Web 2.0 tools also continue their steady infiltration of the day-to-day activities of students, teachers, and administrators. Our department launched a very successful program to educate administrators on a wide variety of educational technologies this year. Called Lunch and Learn, the program offered short (1 hour) introductions to technology over a gourmet lunch (usually pizza). The response was very positive, and plans are under way to continue the program next year.
The 12 Second Tech Challenge was started on a whim as an effort to encourage reluctant teachers to try new tools in short bursts. I offered the challenges (and possible prizes, such as web cams, graphics tablets, wireless presenter mice, etc.) to my own campuses, and I received excellent participation and feedback asking for more. I am hopeful that the project will be a district-wide offering next year.
Numerous Web 2.0 tools have gained a significant foothold in the teaching practices of our district campuses. Blogging and wikis continue to have a significant impact. Two campuses, for instance, established student news sites using Edublogs. Students published researched stories, conducted interviews, reported on school events, and incorporated videos of campus events. Twitter is beginning to be utilized in exciting ways. As examples, a middle school teacher (Twitter name foxworth) utilized the tool to communicate news and course information to students and parents. Several campuses, such as Birdville High School and Holiday Heights Elementary, are using Twitter to broadcast campus events and announcements to parents and the community. Ustream was used by the technology department, campuses, and several teachers to stream class and district events, training, and more. The availability of YouTube in the district let teachers and students access powerful educational videos and, even more exciting, to create and share their own work with a global audience. Communication tools, such as Skype, Dimdim, and Mebeamallowed classes to collaborate with other students in distant locations and teachers to attend training (see below) from the comfort of their classrooms.
Student creativity was encouraged through the use of online tools such as Glogster, Animoto, and VoiceThread. Online office applications began to be utilized, with tools such as Google Forms showing particular promise for conducting surveys, gathering data, assessing student progress, etc. The online quiz tool MyStudiyo gained a following among teachers who incorporated the interactive products into class websites and blogs.

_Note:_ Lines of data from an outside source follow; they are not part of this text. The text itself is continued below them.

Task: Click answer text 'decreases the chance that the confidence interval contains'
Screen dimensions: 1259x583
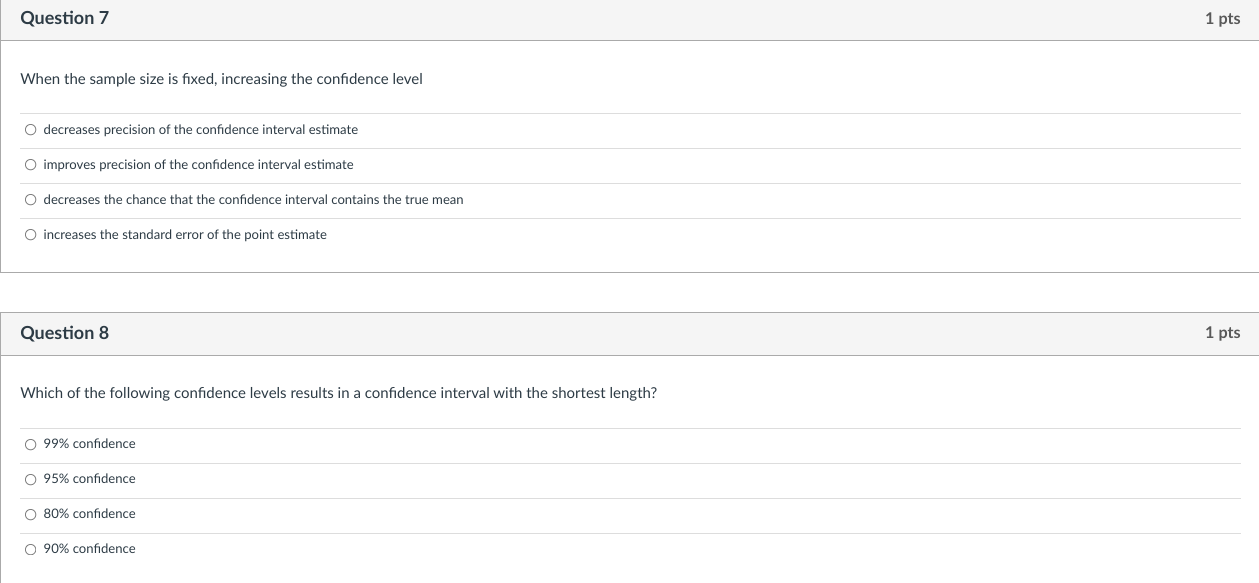Action: [x=253, y=200]
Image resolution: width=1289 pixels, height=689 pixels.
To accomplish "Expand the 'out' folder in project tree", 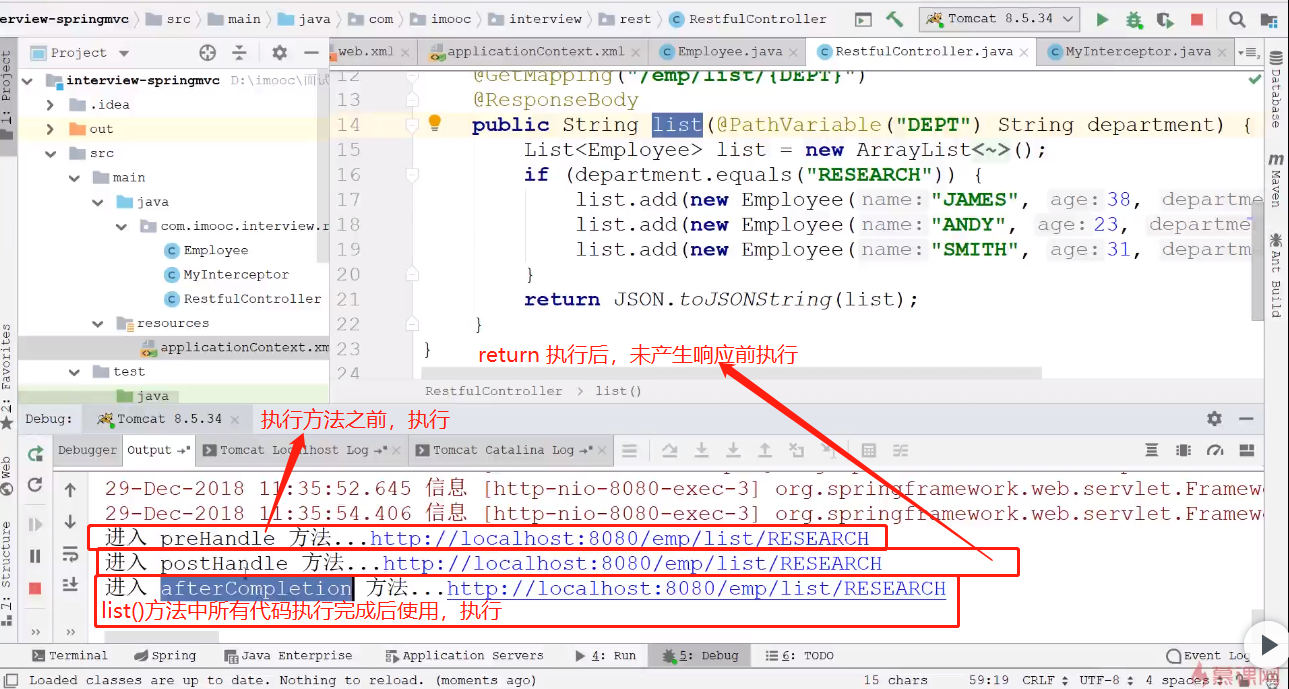I will (x=50, y=129).
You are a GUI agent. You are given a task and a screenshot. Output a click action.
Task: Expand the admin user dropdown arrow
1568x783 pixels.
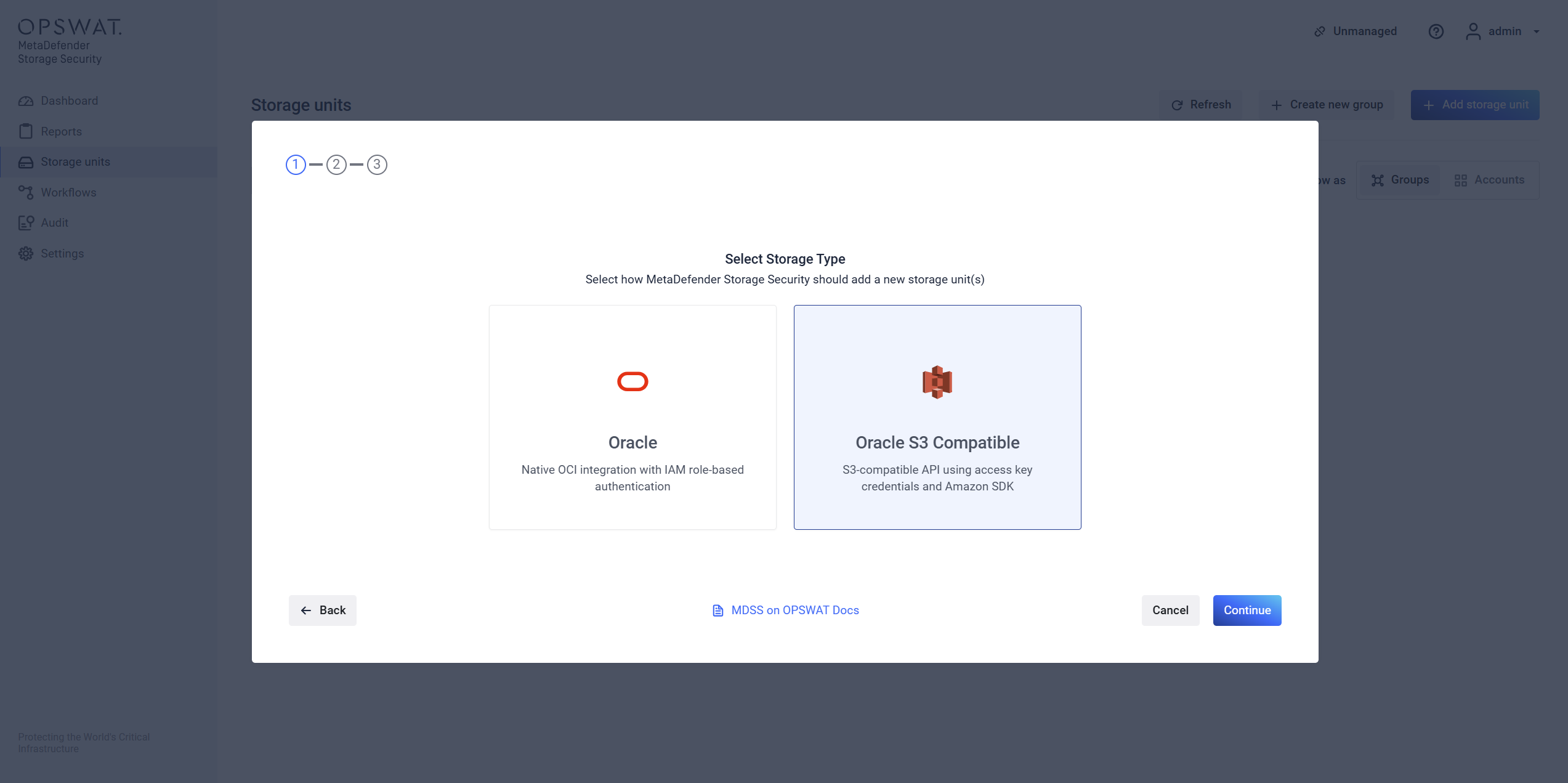click(x=1537, y=31)
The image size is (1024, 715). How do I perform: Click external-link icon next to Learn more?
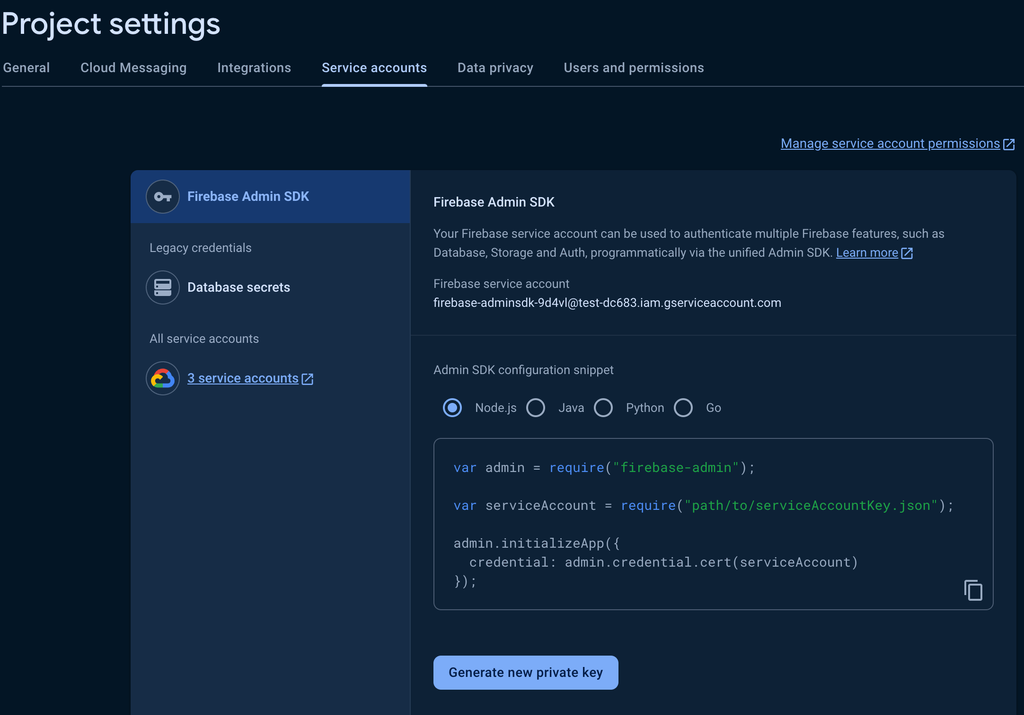907,253
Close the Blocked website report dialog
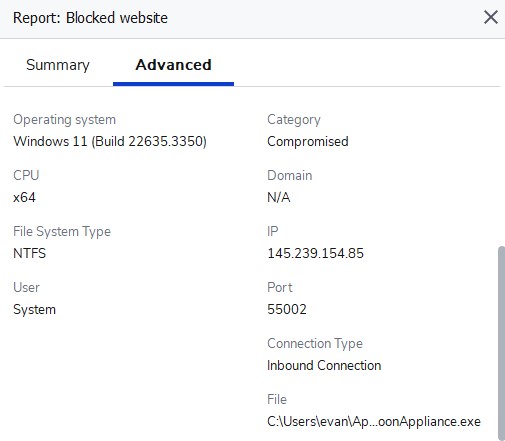This screenshot has height=441, width=505. 491,17
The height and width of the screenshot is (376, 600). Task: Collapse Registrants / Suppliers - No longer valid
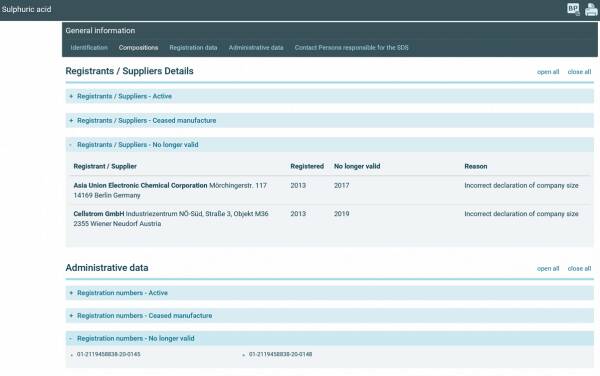(x=329, y=145)
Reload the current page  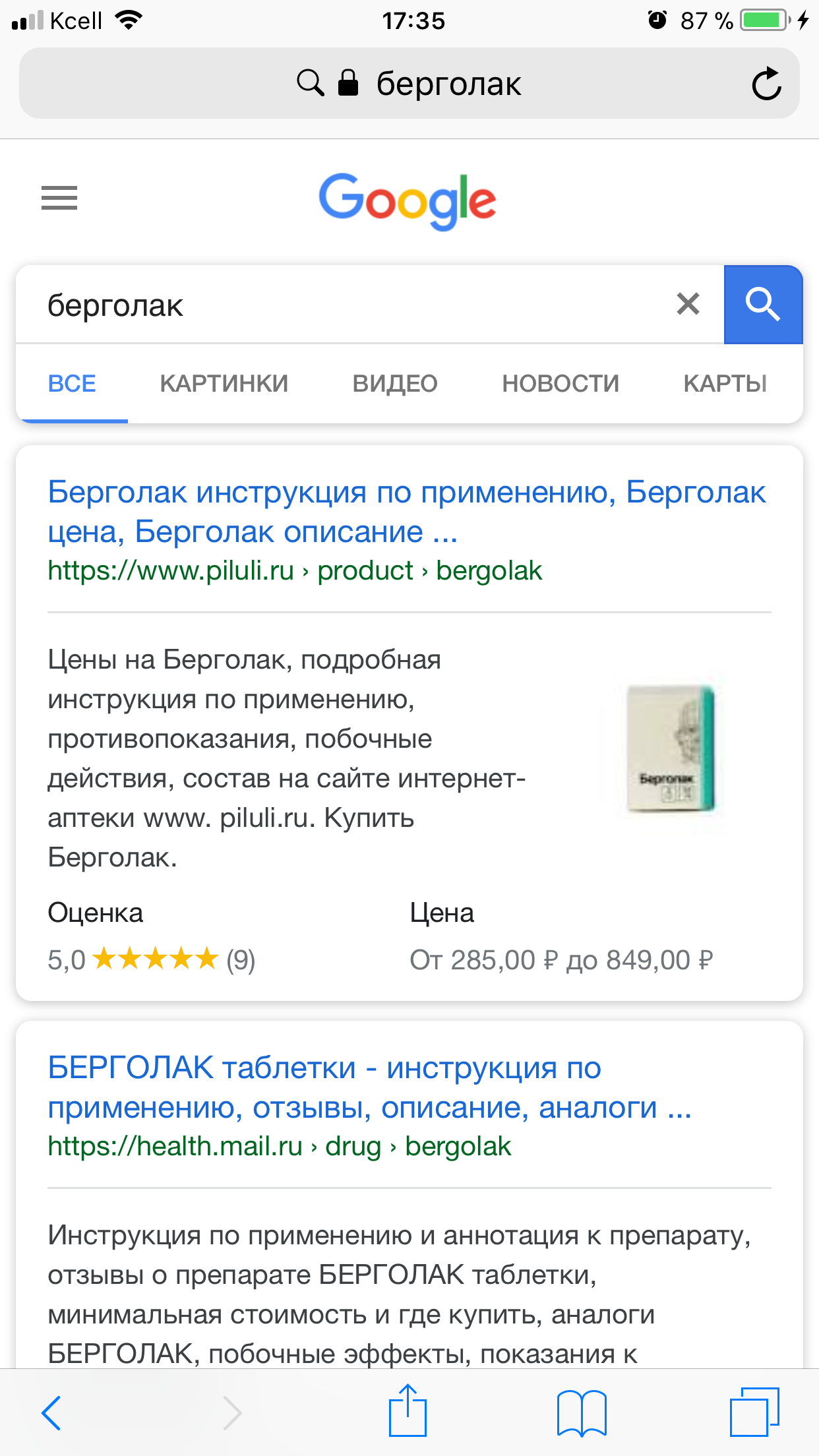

The list could certainly go on, but this gives a good, general view of some of the exciting ways teachers and administrators have taken to the use of Web-based instructional tools in the district. Were I to create a “grade” for our progress, I’d give us a solid B+. Our faculties are showing tremendous creativity and enthusiasm, but the utilization of technology needs to see continued growth in the coming year. Far too many of our classrooms are still the domain of well-intended but out-dated practices, resources, and curriculums. The encouraging thing to witness is the fire that is spreading from small sparks of innovation, and the potential exists for a blaze of 21st Century teaching and learning to engulf the classrooms of our district.